With the increase in adoption of Kubernetes among companies, there is an ever-increasing risk of exposure of the hosted business applications.With the increasing number of complex configuration controls, chances of human error in the administration are gradually increasing, leaving the entire environment of an organization vulnerable to cybersecurity incidents. With that in mind, the Center of Internet Security (CIS) Provided companies with a set of guidelines into security their Kubernetes environment as best practices into securing it, one of them being running regular platform scans to help mapping where the platform can be vulnerable and required to be patched. One of the tools used in openshift to map vulnerabilities can be openscap, which is an open-source tool that maps container vulnerabilities or black-duck. Defining a schedule for such task can be a challenge as well as become overwhelming if done in a short period of time. The recommended approach is to use an automated tool to execute at least a weekly scan and create a pipeline of vulnerabilities to be fixed on a prioritized order so that high score vulnerabilities will be prioritized sooner than low score ones but in a way that all of them will be tackled in future releases.
A major step into preventing vulnerabilities to allow your system to be compromised is to map the current vulnerabilities and based on them, apply updates that will address such vulnerabilities. The update policy shifts from a purely feature based update into a security-based update that will keep your system healthier from a risk perspective.
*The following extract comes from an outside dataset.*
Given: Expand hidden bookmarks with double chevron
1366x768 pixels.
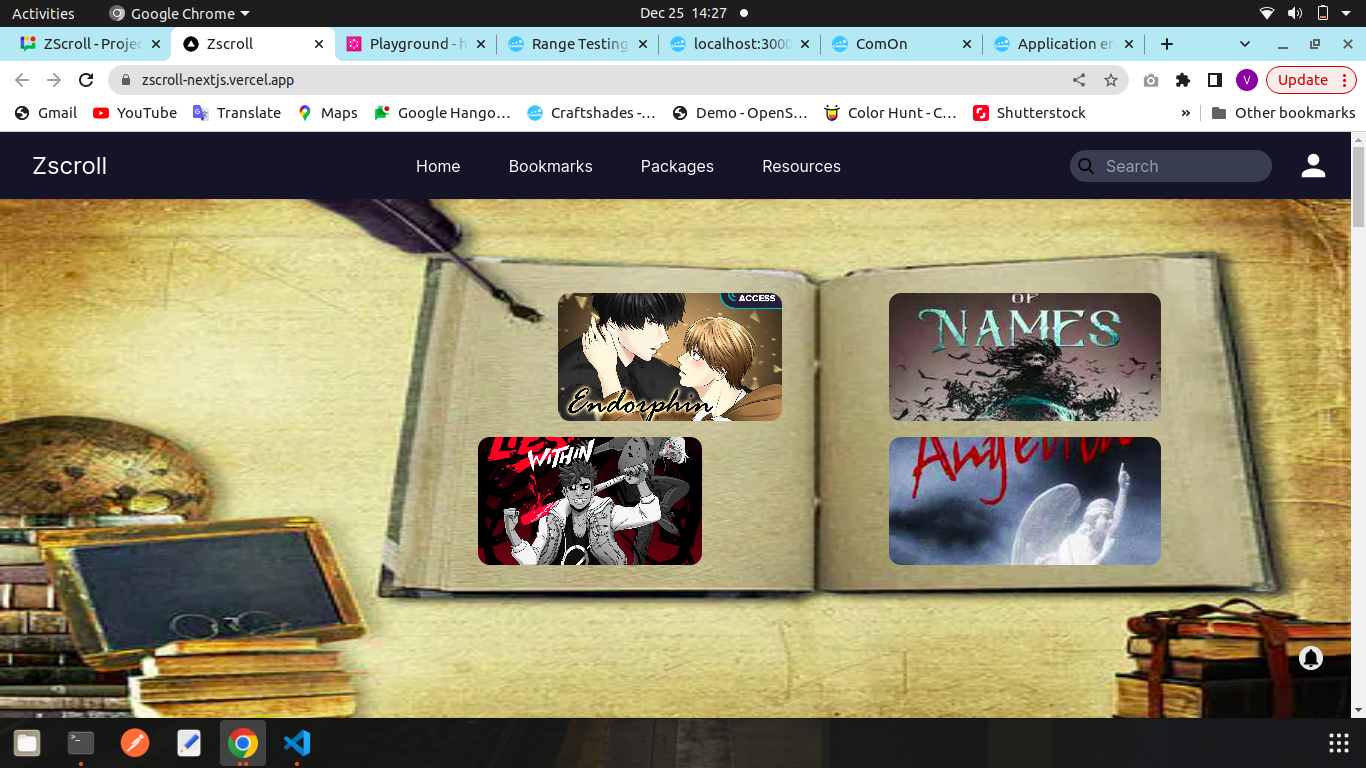Looking at the screenshot, I should [1186, 113].
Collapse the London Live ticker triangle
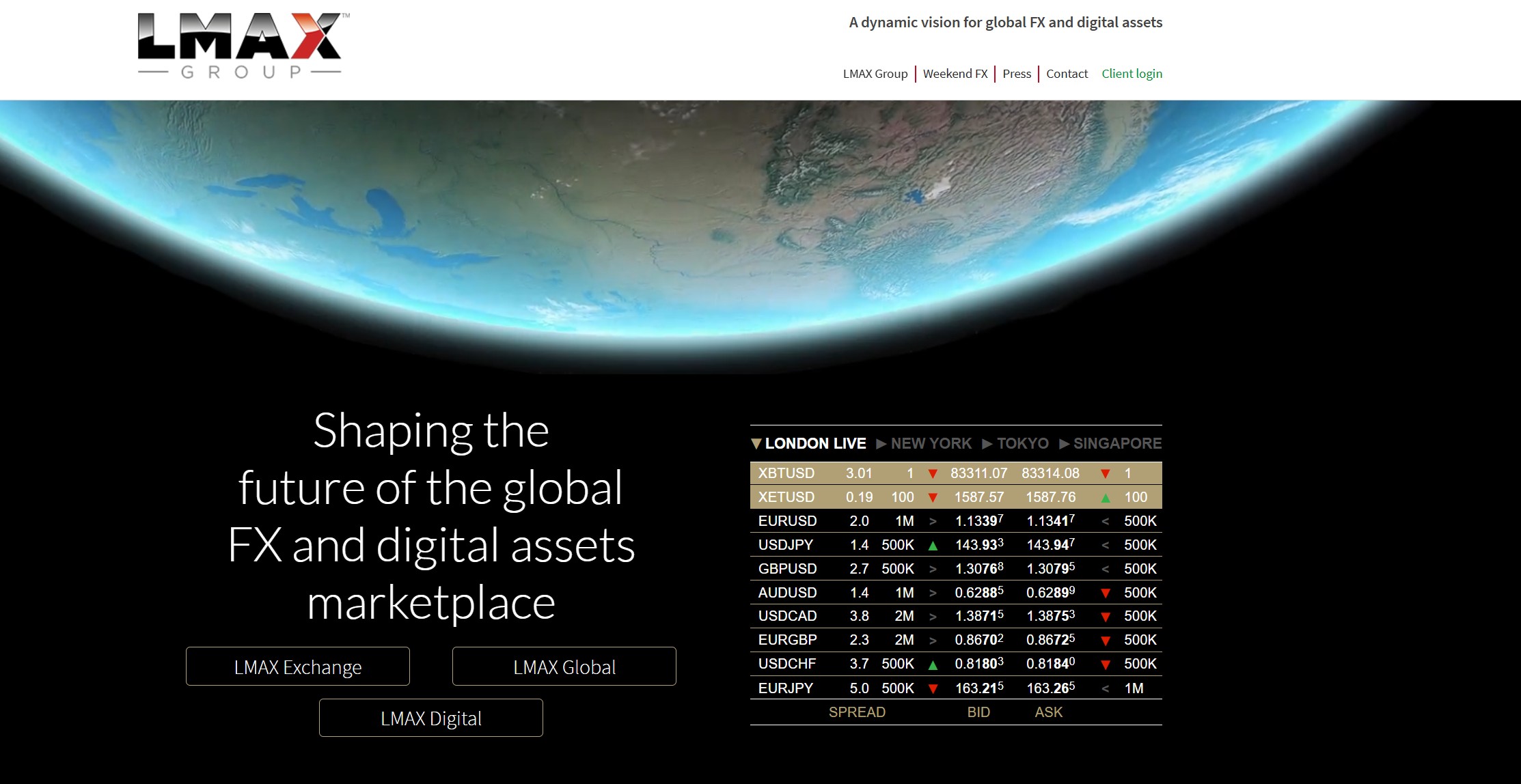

Evaluating what update makes sense is also critical during this phase because a newer version might introduce a higher risk-vulnerability to your system. The recommendation is that each version is evaluated from a risk perspective and that updates, after being vetted, are applied through execution of rolling updates. Rolling updates allow Deployments’ update to take place with zero downtime by incrementally updating Pods instances with new ones.
In order to improve access-control to applications a namespaced access control setup can be leveraged so that policies are applied on a namespace basis, allowing for a given user or application to have or not access to a certain action, such as viewing secrets or updating a deployment.
- Setting up namespaced access control under section 10.3
When building images that will ultimately run in a production Kubernetes cluster, be sure to follow best practices for packaging and distributing applications. For example, don’t build containers with passwords baked in—and this includes not just in the final layer, but any layers in the image. One of the counterintuitive problems introduced by container layers is that deleting a file in one layer doesn’t delete that file from preceding layers. It still takes up space, and it can be accessed by anyone with the right tools—an enterprising attacker can simply create an image that only consists of the layers that contain the password.
Secrets and images should never be mixed. If you do so, you will be hacked, and you will bring shame to your entire company or department.
Just like an RPM signing, container image singing can be used to verify authenticity of a container image created by users/developers throughout image life-cycle. Container image signing on Red Hat Enterprise Linux (RHEL) systems provides a means of:
- Validating where a container image came from,
- Checking that the image has not been tampered with, and
- Setting policies to determine which validated images can be pulled to a host.
We explain Images in more detail in here.
Threat management can be defined by: 1. Monitor: Enabling log and flow (network) data generation from applications to be fed into a centralized system that can correlate information and provide actionable insight and context of a given information, often called SIEM (Security Information Event Management). This platform can be a log aggregator or a more robust platform that allows for detection of threats such as the IBM QRadar. 2. Respond: System with pre-configured set of actions to be executed in case of an incident detection. Such system has the capabilities to automate specific tasks as well as collect artifacts and help on incident response. A system with such capabilities is IBM Resilient 3. Investigate: Capabilities provided by a combination of the Monitor and Respond systems that allows for a user to search and investigate through data providing insights over a particular and possible threat such as Behavior analytics, AI, Reporting and more.
Although scans will provide a holistic view on current security issues that need to be addressed in the platform, there needs to be proof that a vulnerable system or code can be exploited and cause harm to a company such as leaking sensitive content. In any scenario, a threat exploits a vulnerability that leads to risk of exposure. The way of preventing it is to apply a countermeasure and the way of mapping the most effective countermeasure is by asking our own penetration testing team to exploit the vulnerabilities found in the scanners regularly to define which has the highest risk of leading to exposure. Penetration testing has to generate accurate reports on how the exploits took place and which vulnerabilities were exploited so that countermeasures can be defined effectively afterwards. The recommended approach is that at least once a quarter this is executed as well as after the release of a major version so that responses and hardening policies are applied more frequently as well as more tactically.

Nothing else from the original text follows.